In Downs, etc., v. Ross, there was a contract for the sale of 750 bushels of wheat, 250 of the quantity being in a granary, and the residue unthrashed, but which the vender agreed to get ready and deliver. The court held the contract to be within the statute of frauds, notwithstanding that the act of threshing was to be done by the vendor. The rule that governed the court was, that if the thing sold exist at the time in solido, the mere fact that something remains to be done to put it in a marketable condition will not take the contract out of the operation of the statute. (P. 272.) This proposition is in marked contrast to the view expressed by COWEN, J., in a dissenting opinion. His theory was, that where the article which forms the subject of sale is understood by the parties to be defective in any particular which demands the finishing labor of the vender in order to satisfy the bargain, it is a contract for work and labor, and not of sale. The two theories (where the goods exist at the time of sale), have nowhere been more tersely and distinctly stated than in the conflicting opinions of BRONSON and COWEN, JJ., in this case. (See, also, Courtright v. Stewart, 19 Barb., 455.)
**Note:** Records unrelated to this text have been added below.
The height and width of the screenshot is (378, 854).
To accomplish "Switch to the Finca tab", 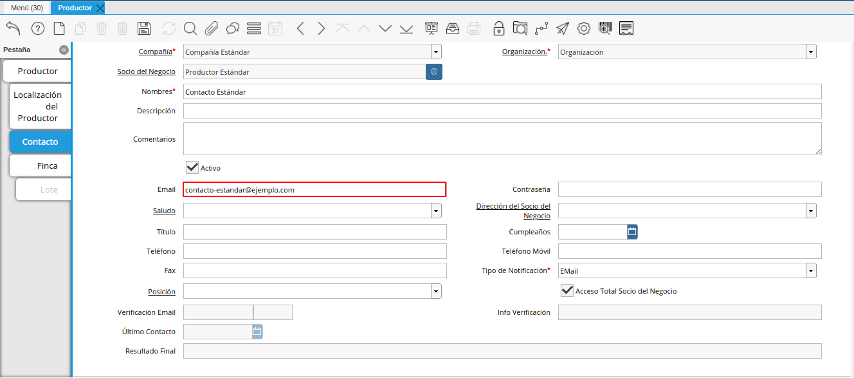I will tap(47, 165).
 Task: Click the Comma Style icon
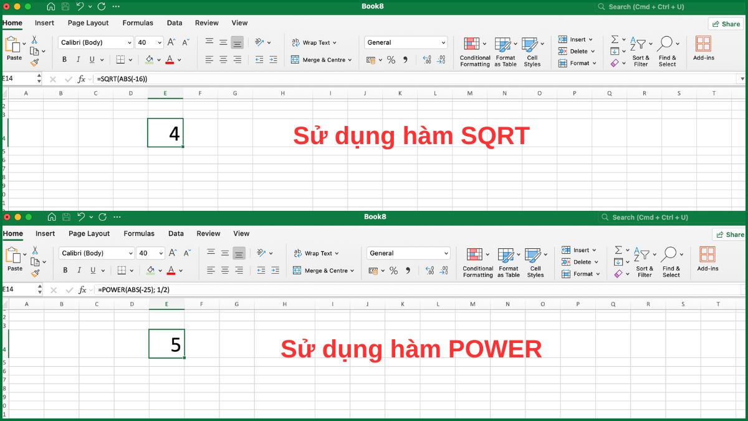coord(405,59)
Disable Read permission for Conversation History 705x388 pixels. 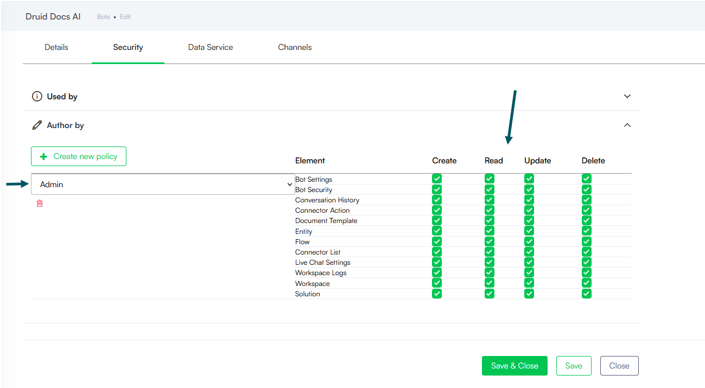tap(489, 200)
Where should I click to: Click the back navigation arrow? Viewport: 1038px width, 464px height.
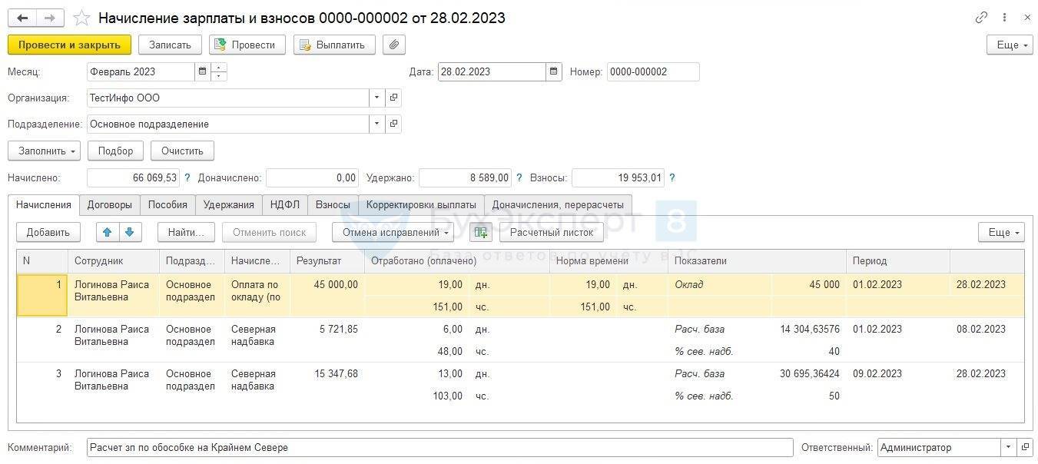click(22, 18)
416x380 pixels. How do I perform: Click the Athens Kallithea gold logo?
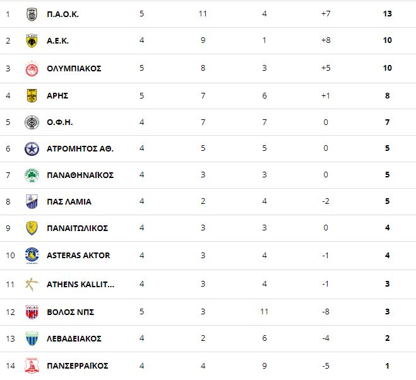click(x=32, y=285)
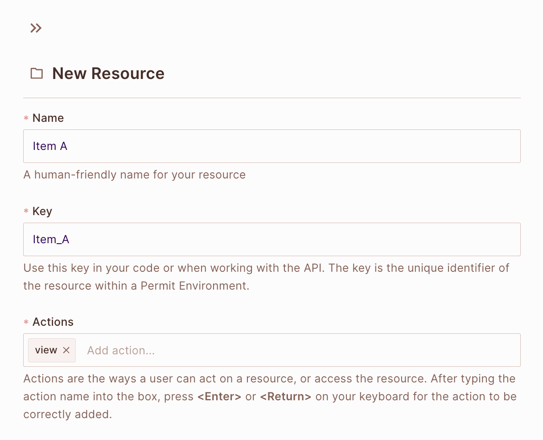Click the folder icon beside New Resource
Viewport: 543px width, 440px height.
pyautogui.click(x=37, y=73)
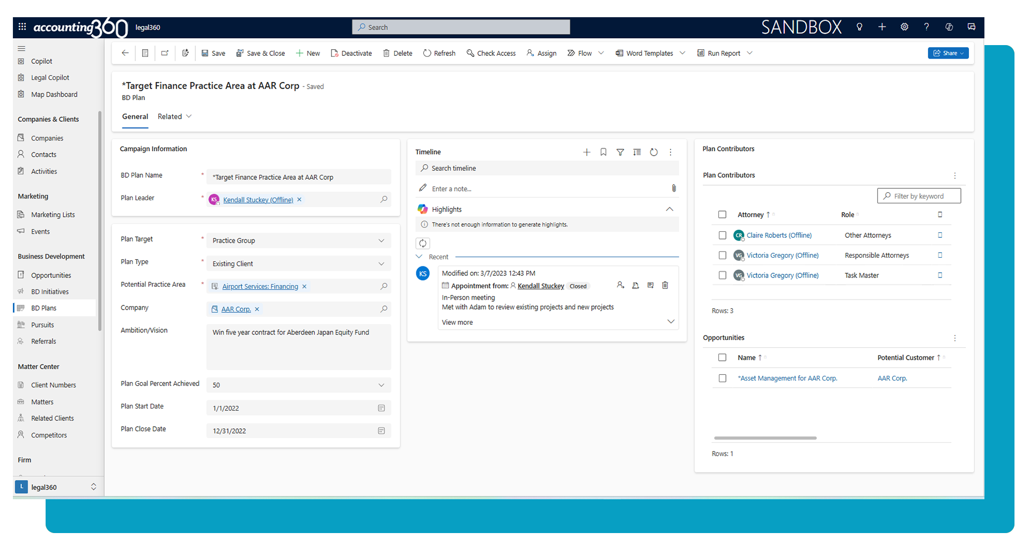Click the attachment paperclip in note field
Viewport: 1022px width, 554px height.
[674, 188]
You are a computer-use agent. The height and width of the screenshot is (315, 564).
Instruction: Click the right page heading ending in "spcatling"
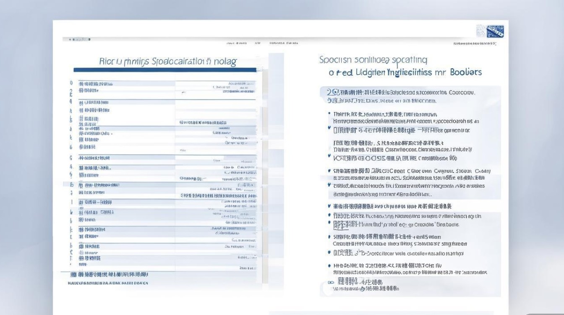coord(373,60)
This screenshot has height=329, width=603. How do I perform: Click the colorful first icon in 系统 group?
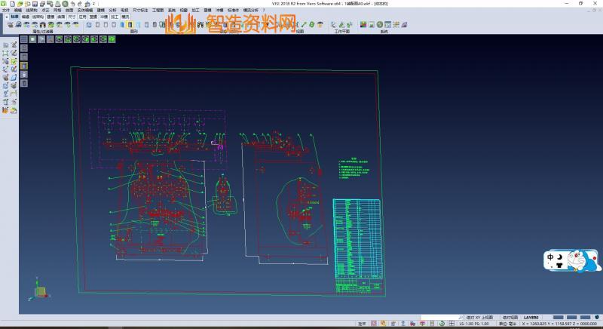(363, 24)
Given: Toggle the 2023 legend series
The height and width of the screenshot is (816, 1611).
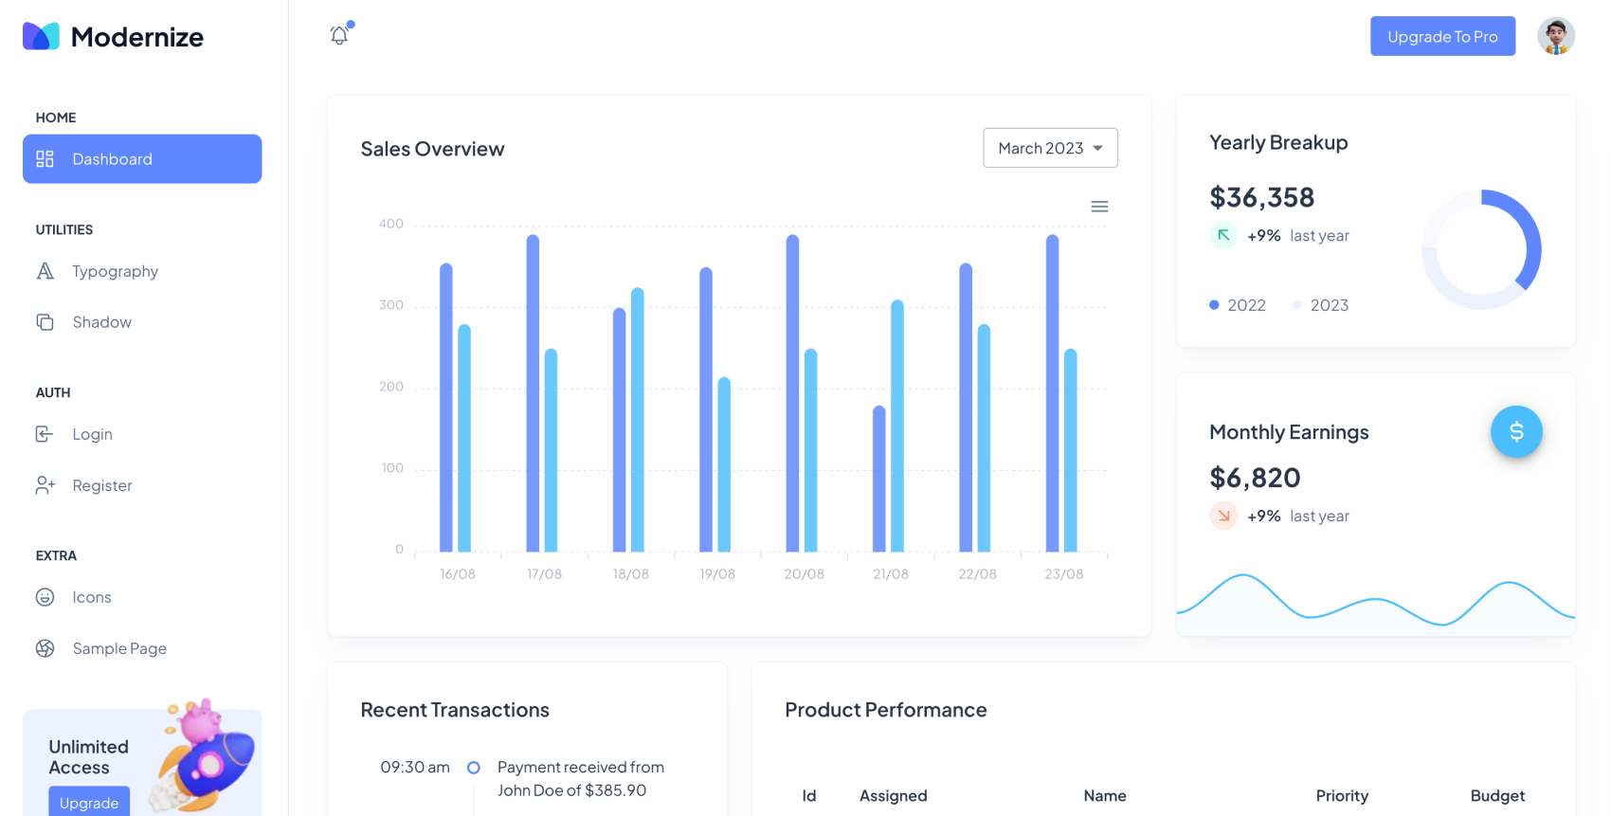Looking at the screenshot, I should point(1320,305).
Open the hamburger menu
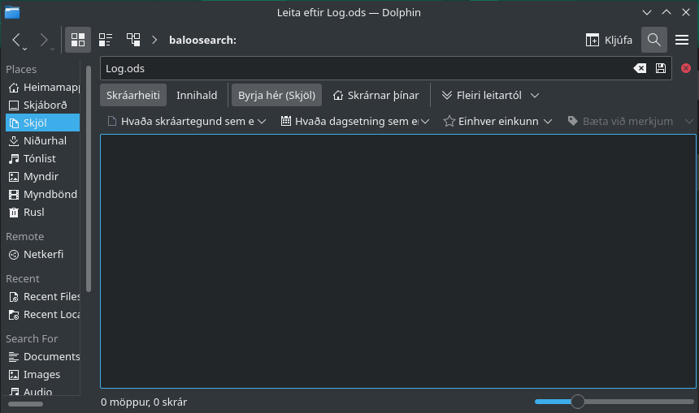699x413 pixels. [x=682, y=40]
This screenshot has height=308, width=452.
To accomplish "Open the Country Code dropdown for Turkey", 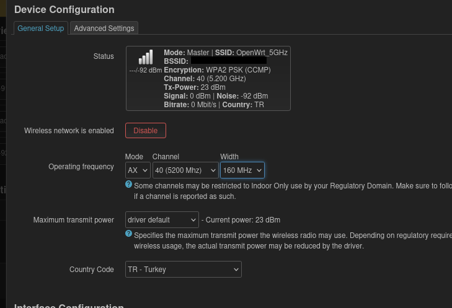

The fallacy in the proposition of COWEN, J., is in assuming that there is any " work and labor" done for the vendee. All the work and labor is done on the vendor's property to put it in a condition to enable him to sell it. His compensation for it is found in the price of the goods sold. It is a juggle of words to call this "a mixed contract of sale and work and labor." When the goods leave the vendor's hands and pass over to the vendee, they pass as chattels under an executed contract of sale. While any thing remained to be done the contract was executory. There is abundance of authority for maintaining that a contract in its origin executory may, by the performance of acts under its terms, by one of the parties, become, in the end, executed. ( Rohde v. Thwaites, 3 B. C., 388; Benjamin on Sales, chap. 5, and cases cited.)
The cases of Donovan v. Wilson (26 Barb., 138), and Parker v. Schenck (28 id., 38) are to be upheld as falling within the principle of Parsons v. Loucks ( supra). Both of these cases concerned articles not in existence, but to be produced by the manufacturer; in the one case beer was to be manufactured, and in the other a brass pump. So in Passaic Manufacturing Company (3 Daly, 495), the contract was for the manufacture and delivery of fifty warps. None of these were in existence when the order was received. While the case appears to fall within the rule of Parsons v. Loucks, the eminent judge who wrote an elaborate opinion expressing the views of the court would seem to rely upon the Massachusetts rule rather than our own. Whatever view might be entertained of the soundness of that distinction it is now too late to adopt it here, and the case cannot be sustained on that ground.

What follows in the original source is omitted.